Navigate to your preferred directory
Use the --ftp-ssl flag, the --user flag, and the -o option

foo@bar:~$ curl --ftp-ssl --user anonymous:youremail@email.com ftp://ftp.ncdc.nooa.gov/04/3240_04_2000-2000.tar.Z -o ca_2000.tar.Z

The safer (recursive) way

curl doesn’t have a built-in method for easily getting multiple files. Write a shell script that will get all the CA precipitation data from 2000-2009.

wget has a -m option for mirroring sites, that will allow you to download the entire contents of a directory.

foo@bar:~$ wget -mc -nH --ftps-implicit --no-ftps-resume-ssl --user=anonymous --password=youremail@email.com ftp://ftp.ncdc.noaa.gov/pub/data/hourly_precip-3240/04/

Bonus

Write a script for downloading the files you want from the NOAA FTP server with curl.
FTP isn’t super great for transferring large files. How can you tell if the files downloaded by curl are identical to the ones you mirrored with wget from the command line?

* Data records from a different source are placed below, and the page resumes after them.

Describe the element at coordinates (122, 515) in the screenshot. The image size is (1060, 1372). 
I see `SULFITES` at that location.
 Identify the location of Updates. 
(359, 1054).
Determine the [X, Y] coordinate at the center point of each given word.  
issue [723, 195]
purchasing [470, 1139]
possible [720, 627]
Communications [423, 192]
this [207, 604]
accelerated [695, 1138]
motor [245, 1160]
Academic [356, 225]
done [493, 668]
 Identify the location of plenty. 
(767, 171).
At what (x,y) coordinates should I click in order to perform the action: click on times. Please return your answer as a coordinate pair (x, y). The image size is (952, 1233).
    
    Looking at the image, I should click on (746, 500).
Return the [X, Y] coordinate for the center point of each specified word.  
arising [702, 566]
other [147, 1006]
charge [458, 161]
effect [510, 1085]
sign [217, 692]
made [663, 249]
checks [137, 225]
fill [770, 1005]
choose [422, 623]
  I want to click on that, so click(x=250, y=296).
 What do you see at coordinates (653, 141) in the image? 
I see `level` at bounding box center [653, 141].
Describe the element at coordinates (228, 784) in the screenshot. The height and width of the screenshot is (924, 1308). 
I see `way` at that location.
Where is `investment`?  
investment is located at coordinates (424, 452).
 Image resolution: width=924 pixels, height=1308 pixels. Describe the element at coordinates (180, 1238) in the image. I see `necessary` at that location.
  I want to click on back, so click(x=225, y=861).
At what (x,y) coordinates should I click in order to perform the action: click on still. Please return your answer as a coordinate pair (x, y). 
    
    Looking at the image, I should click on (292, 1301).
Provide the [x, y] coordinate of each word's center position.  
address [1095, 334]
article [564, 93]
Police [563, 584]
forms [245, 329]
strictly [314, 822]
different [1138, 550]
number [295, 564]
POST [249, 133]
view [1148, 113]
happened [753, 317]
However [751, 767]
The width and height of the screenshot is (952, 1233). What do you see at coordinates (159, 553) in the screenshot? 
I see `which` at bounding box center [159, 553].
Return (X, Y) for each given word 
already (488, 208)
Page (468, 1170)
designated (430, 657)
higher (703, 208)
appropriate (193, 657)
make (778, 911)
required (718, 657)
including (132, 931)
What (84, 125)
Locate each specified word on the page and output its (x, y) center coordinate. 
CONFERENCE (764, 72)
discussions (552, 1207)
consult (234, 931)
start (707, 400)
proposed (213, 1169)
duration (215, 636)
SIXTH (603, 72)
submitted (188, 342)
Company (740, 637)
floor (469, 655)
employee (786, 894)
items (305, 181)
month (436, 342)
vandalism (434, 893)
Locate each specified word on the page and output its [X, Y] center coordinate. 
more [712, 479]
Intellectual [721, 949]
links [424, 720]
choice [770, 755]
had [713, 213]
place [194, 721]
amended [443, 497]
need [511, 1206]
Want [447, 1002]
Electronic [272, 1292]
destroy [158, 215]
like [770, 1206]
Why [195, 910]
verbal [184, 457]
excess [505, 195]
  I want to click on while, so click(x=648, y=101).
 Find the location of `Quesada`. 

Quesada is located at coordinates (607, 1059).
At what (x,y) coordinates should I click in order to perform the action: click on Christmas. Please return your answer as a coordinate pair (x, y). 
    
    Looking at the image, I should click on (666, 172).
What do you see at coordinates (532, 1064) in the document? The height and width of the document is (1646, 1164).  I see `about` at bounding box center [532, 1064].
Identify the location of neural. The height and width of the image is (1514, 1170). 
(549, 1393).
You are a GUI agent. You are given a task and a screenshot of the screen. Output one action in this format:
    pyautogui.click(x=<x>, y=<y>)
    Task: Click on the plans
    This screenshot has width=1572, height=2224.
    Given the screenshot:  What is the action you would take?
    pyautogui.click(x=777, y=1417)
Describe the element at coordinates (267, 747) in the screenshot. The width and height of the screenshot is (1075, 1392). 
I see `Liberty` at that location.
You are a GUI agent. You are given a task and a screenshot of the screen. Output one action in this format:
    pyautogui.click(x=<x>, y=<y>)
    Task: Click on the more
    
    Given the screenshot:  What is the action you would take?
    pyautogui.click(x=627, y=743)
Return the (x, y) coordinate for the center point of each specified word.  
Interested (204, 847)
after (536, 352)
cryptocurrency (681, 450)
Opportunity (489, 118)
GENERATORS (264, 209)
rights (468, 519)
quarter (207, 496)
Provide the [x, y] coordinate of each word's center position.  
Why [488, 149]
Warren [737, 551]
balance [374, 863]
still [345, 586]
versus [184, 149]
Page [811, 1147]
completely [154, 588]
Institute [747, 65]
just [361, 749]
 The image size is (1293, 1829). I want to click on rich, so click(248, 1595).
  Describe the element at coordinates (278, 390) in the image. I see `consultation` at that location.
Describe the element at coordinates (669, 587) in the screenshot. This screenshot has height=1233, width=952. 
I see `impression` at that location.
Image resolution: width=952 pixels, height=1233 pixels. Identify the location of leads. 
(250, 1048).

Getting USGS earthquake data using an API

Skim the docs. Place a query to return GeoJSON records of earthquakes occuring 1) on your birthday, 2) in your favorite region of the world, 3) with a magnitude > 2.5

foo@bar:~$ curl -O https://earthquake.usgs.gov/fdsnws/event/1/query.geojson?starttime=1991-09-21&endtime=1991-09-21&maxlatitude=43.373&minlatitude=25.542&maxlongitude=-101.25&minlongitude=-120.234&minmagnitude=2.5&orderby=time

The Python urllib and request libraries are great for formatting query strings and headers for more sophisticated endeavors than the exercise above. (But you can also do fancy things in Bash.)

Mini-challenge!

(To be posted during the session)

Resources

Project Open Data

Project Open Data was an initiative created by the Obama Administration to promote accessibility and visibility of data sets collected and curated by the Federal government. The Project Open Data policy page is mostly geared towards government officials wanting to publish agency data, but also includes some resources for harvesting metadata, converting file types, etc.

There’s also a dashboard to check out how well each government agency is complying with the Project Open Data policies.

NASA

Fonts aside, NASA has their crap together.